Le 12 novembre, il s'en prend violemment aux intellectuels qui « veulent absolument sauver Marx de cette catastrophe qui, désormais, de Moscou à Pékin (combien de fusillés en Chine au cours de l'année ?), couvre près de la moitié de la population planétaire » et se félicite « du fait que Clavel, Gluksmann, Lévy ou moi-même (...) avons raison de ne rien espérer du "marxisme"[21] ». Une controverse l'oppose alors à Bertrand Poirot-Delpech, qui l'accuse, citations à l'appui, de s'être « surpassé dans l'erreur et dans la terreur » en vantant les mérites du marxisme-léninisme et du maoïsme depuis 1968[22]. Lors de la dernière émission d'Apostrophes, le 22 juin 1990, Philippe Sollers expliquera son engagement maoïste d'une formule désinvolte : « Sur la Chine, tout le monde a déliré[23] ».
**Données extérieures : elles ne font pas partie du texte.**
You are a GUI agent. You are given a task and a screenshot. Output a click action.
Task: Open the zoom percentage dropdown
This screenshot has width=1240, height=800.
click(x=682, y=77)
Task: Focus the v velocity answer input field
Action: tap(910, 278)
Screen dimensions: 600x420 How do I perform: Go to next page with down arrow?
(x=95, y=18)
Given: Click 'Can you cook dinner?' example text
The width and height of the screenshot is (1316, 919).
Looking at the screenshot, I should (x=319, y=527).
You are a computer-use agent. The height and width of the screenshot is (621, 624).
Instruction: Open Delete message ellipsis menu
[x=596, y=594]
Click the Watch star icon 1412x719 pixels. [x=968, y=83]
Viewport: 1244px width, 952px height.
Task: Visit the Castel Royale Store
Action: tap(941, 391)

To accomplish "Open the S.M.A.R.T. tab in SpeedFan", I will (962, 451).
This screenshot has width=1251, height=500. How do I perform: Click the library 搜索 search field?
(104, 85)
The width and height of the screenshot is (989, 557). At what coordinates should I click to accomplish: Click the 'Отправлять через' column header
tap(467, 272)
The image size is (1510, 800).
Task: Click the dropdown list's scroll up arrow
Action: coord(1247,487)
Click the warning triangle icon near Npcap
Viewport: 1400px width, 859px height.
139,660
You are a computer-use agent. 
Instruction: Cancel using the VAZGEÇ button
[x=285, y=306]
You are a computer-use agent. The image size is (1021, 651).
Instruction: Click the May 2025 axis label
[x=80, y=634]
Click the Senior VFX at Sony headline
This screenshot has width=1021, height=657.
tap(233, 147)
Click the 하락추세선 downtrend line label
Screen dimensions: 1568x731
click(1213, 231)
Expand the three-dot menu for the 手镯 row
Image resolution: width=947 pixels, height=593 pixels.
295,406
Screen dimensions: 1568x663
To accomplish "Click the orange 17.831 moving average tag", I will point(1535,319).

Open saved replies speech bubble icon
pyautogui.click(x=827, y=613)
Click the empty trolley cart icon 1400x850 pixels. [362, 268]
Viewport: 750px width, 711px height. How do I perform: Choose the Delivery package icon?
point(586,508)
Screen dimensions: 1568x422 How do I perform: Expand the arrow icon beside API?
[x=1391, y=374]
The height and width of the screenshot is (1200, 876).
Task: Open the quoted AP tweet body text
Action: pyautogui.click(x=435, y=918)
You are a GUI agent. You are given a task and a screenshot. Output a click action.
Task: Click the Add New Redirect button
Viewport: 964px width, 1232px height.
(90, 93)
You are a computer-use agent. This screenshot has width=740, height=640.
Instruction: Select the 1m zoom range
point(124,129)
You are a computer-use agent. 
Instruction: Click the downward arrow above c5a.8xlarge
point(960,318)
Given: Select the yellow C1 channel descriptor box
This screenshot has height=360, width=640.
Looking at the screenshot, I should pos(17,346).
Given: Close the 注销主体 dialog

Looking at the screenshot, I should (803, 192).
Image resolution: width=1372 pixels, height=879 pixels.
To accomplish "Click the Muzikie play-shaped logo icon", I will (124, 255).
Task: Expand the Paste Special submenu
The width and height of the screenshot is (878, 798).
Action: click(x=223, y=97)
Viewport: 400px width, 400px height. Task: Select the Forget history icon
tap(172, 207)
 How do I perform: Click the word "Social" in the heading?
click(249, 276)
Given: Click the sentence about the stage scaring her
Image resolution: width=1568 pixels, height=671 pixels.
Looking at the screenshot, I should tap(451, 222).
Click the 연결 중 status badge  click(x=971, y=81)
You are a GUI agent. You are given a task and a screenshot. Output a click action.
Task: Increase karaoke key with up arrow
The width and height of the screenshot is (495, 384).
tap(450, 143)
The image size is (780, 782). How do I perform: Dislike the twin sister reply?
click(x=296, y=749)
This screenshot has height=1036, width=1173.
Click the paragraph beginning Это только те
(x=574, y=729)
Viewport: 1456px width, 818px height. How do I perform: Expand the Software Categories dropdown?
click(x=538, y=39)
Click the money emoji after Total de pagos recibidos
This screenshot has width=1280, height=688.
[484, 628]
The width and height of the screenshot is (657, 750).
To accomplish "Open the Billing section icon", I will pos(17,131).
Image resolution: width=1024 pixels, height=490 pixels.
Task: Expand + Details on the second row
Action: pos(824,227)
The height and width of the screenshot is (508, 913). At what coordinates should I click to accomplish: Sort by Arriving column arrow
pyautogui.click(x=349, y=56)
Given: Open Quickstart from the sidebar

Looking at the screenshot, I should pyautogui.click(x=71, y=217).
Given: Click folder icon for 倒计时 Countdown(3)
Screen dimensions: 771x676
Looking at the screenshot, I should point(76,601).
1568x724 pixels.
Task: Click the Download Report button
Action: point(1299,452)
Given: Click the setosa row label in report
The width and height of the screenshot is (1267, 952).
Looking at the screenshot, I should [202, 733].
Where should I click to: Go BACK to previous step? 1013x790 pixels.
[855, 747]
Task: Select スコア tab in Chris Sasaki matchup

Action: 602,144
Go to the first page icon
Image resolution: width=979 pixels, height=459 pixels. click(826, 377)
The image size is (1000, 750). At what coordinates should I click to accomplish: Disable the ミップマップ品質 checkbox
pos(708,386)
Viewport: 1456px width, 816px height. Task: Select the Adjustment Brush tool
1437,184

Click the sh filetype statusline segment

Philippe Sollers reconnaîtra plus de trente ans après la justesse des analyses de Simon Leys, qui fut l'un des premiers sinologues à dénoncer le régime maoïste dans son ouvrage Les Habits neufs du président Mao, publié en 1971 aux éditions Champ libre, dans la collection Bibliothèque asiatique dirigée par le situationniste René Viénet [24] :

« Trente ans ont passé, et la question reste fondamentale. Disons-le donc simplement : Leys avait raison, il continue d’avoir raison, c’est un analyste et un écrivain de premier ordre, ses livres et articles sont une montagne de vérités précises … »

À partir des années 1980

En 1982, Philippe Sollers arrête la publication de Tel Quel aux éditions du Seuil et crée la revue L'Infini aux éditions Denoël puis, rapidement, aux éditions Gallimard. Il entame alors la publication d'une série de romans écrits dans une veine plus « figurative » que les précédents, sans toutefois revenir à la structure du récit narratif[8]. Influencé par la lecture de Céline, Paul Morand et de grands auteurs américains — William Faulkner, Ernest Hemingway, Henry Miller, William S. Burroughs, Jack Kerouac ou encore Charles Bukowski —, il publie Femmes. Pour Vanity Fair, il s'agit de « son unique succès littéraire »[6]. Ce roman, empruntant au style de Louis-Ferdinand Céline, analyse entre autres les conséquences du féminisme et des bouleversements politiques et artistiques de l'histoire à travers la vie aventureuse d'un journaliste américain. Le pouvoir et la sexualité sont étudiés et exposés à partir de la thèse : « Le monde appartient aux femmes. C'est-à-dire à la mort. Là-dessus tout le monde ment ». Son écriture est de plus en plus marquée par une utilisation du cut-up et de la réflexion intérieure.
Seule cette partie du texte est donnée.